Required work –
With the line containing "54 (530, 2011)" as the first and the final line of the entries as the last, repeat exactly the lines in that span, including both.
• • • •
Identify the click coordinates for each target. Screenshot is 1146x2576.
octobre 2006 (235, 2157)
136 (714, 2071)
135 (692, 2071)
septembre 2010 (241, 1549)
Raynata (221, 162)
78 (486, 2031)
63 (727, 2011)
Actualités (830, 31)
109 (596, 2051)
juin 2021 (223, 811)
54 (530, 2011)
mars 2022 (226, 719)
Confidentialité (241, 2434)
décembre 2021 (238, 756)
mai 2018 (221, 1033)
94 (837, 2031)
• • • •
Your response –
54 (530, 2011)
mars 2022 (226, 719)
Confidentialité (241, 2434)
décembre 2021 (238, 756)
mai 2018 (221, 1033)
94 (837, 2031)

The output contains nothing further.